Muchos de los que trabajan han pasado por la experiencia estresante de tener que ser evaluados en su desempeño y que de esta evaluación dependan cursos de perfeccionamiento, bonos económicos y otros beneficios. Algo parecido pasa con la fe. Ya lo decía Santiago el Apóstol en su época. “Muéstrame tu fe sin obras y yo te mostraré a través de mis obras mi fe” (St 2,18). El apóstol nos llama a dejar nuestra huella, a pensar en el otro, a hacer de nuestra sociedad una más solidaria, más humana. Nosotros, al igual que María, quien se realizó en plenitud cooperando y colaborando con la tarea redentora de su Hijo, estamos llamados a continuar esta tarea a través de nuestras obras.
Dios quiere que nos desarrollemos y nos realicemos en plenitud, que nuestra fe y nuestra vida den frutos.

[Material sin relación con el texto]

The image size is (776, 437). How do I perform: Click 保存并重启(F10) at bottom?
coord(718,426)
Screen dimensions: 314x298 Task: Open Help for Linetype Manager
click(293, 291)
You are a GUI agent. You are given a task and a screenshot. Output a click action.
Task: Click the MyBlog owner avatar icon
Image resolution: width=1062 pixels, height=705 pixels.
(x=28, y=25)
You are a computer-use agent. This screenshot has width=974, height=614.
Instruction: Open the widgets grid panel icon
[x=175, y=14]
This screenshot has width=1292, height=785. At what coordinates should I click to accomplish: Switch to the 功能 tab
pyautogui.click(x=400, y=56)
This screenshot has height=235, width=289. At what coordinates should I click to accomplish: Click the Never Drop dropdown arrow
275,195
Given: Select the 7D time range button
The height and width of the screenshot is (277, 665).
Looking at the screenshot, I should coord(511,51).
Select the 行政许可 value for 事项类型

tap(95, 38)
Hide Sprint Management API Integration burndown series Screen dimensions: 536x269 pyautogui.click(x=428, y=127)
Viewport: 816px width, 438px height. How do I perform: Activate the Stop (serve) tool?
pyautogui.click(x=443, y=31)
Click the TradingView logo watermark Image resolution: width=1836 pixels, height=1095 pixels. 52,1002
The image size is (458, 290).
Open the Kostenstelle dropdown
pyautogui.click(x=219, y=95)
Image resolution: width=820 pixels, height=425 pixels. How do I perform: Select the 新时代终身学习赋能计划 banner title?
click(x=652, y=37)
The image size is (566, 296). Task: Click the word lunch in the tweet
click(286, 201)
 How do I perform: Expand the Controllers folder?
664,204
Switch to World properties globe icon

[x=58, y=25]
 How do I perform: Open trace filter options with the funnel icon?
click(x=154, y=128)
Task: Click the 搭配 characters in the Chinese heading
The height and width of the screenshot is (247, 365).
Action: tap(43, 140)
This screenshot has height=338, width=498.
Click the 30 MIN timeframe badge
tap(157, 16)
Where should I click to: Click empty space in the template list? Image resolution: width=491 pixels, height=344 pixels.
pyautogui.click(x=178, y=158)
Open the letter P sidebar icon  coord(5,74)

Para ello Dios nos ha regalado dos personas concretas que nos quieren ayudar a desarrollar el tesoro escondido que llevamos en el interior. Es María, Madre de Jesús, quien nos lleva a un encuentro vivo con su Hijo.
Celebremos esta fiesta del Sagrado Corazón de Jesús y del Inmaculado Corazón de María regalándoles de manera concreta una obra que de testimonio de nuestra fe. Los invito a que cada uno de nosotros se deje unos minutos para pensar cuál es el tesoro que Dios nos regaló para realizar, cuánto lo estamos realizando y si estamos dando frutos que den prueba de nuestra fe. Nuestro mejor regalo para Jesús y María son nuestras obras con las que construimos un Chile mejor.